Re: default character encoding for everything in debian

On Mon, Aug 10, 2009 at 01:45:40PM +0200, Siggy Brentrup wrote:
> On Mon, Aug 10, 2009 at 13:09 +0200, Thomas Koch wrote:
> > Hi,
> > 
> > I've an issue, that I forgot to set the character encoding of tomcat to utf-8 
> > after reinstalling a server.
> > Now, before I report a wishlist(?) bug to tomcat, I want to ask (and invite to 
> > discuss) shouldn't utf8 be the default character set everywhere? So when 
> > installing a package from Debian I can assume that where a character encoding 
> > can be set, it't set to utf8.
> > MySQL would be another example, which to my knowledge uses isoXYZ as default 
> > character encoding.
> While utf-8 covers the broadest set of character glyphs possible, it
> suffers from size as well as performance penalties. Characters no
> longer are guaranteed to fit in a byte, how do you define
> strlen(utf8_string) &c pp.  All these issues have been solved but not
> for free.

Of course there's a penalty for certain operations.  But UTF-8 is about
as compact as an extended encoding is going to get.

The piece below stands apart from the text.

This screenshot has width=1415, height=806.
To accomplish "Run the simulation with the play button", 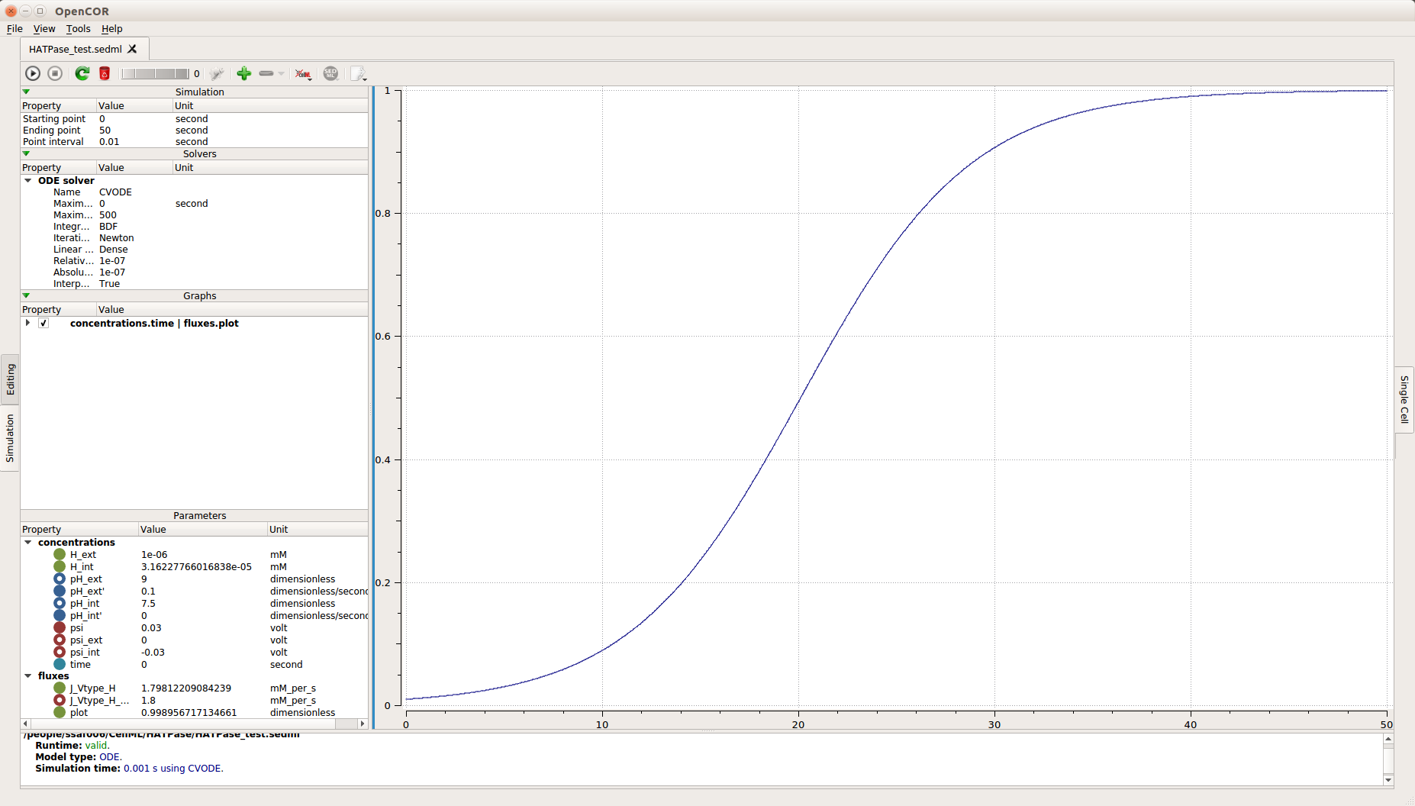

> There are a lot of users out there that are not willing to pay the price
> for increased generality.

These users will need to change their character encoding to something else.
But the Debian default should remain UTF-8.  Those not willing to pay the
flexibility/performance tradeoff are the exception, and will need to
customise their environment accordingly.